All of the quarterlings were down in their basement lounge, resting and discussing the attacks. Each of the three groups had a surprisingly similar story. They were searching for Jeremiah, looking everywhere, when they suddenly came under attack. Angels had rushed in, offering protection where they could, but they had all been overwhelmed by a large number of fallen angels. Their only choice had been to retreat.
“It’s not worth it right now,” one of the angel commanders had told David. “We’ll fight them another day.”
Eliza grabbed a plastic cup and poured a soda from the machine. Even that made her tear up, though, as she thought about Jeremiah and how much he loved soda. Right now, she would do anything to be able to give him one.
She yanked her phone out of her pocket and found the number she wanted. The phone rang a couple of times, then rolled straight into voice mail.
She didn’t even try to hide the disappointment and anger in her voice.

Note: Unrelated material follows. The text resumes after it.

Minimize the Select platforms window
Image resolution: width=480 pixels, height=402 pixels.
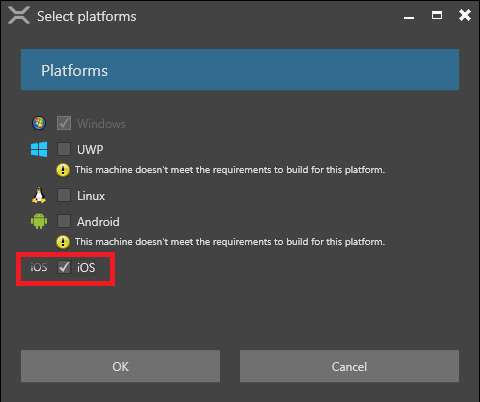pos(409,17)
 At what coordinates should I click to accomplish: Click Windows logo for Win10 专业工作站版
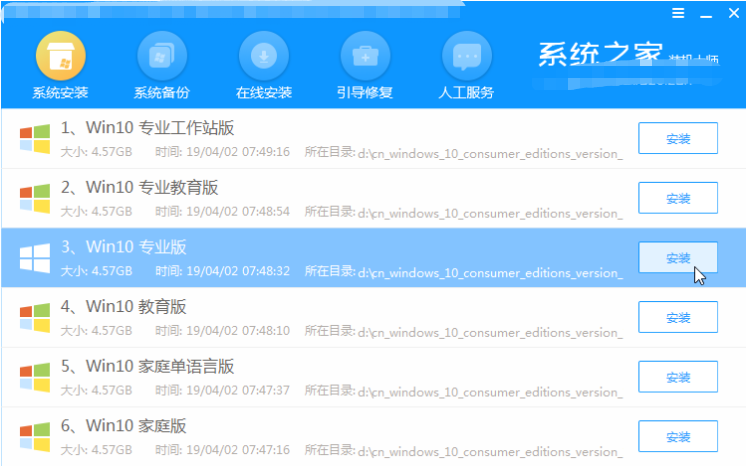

“Where are you, Jonah? I haven’t heard back from you, haven’t even gotten a text. Jeremiah is in trouble, he’s been kidnapped, and I don’t even know if you got that message from me or not. I don’t even know if you care anymore. But if you were here—” She paused, trying to keep her voice from cracking, and composed herself. “If you were here, you would really be able to help us out. I just don’t know where you are, and your own brother is missing, and I . . . I . . .” Forget it, she thought. She hung up.
“Hey,” Julia said softly, just behind her. Eliza turned, tears streaming down her face. “It’s okay, Eliza. It’s going to be all right. You need to rest for a few minutes. Come sit down with us. We’ll figure it out.”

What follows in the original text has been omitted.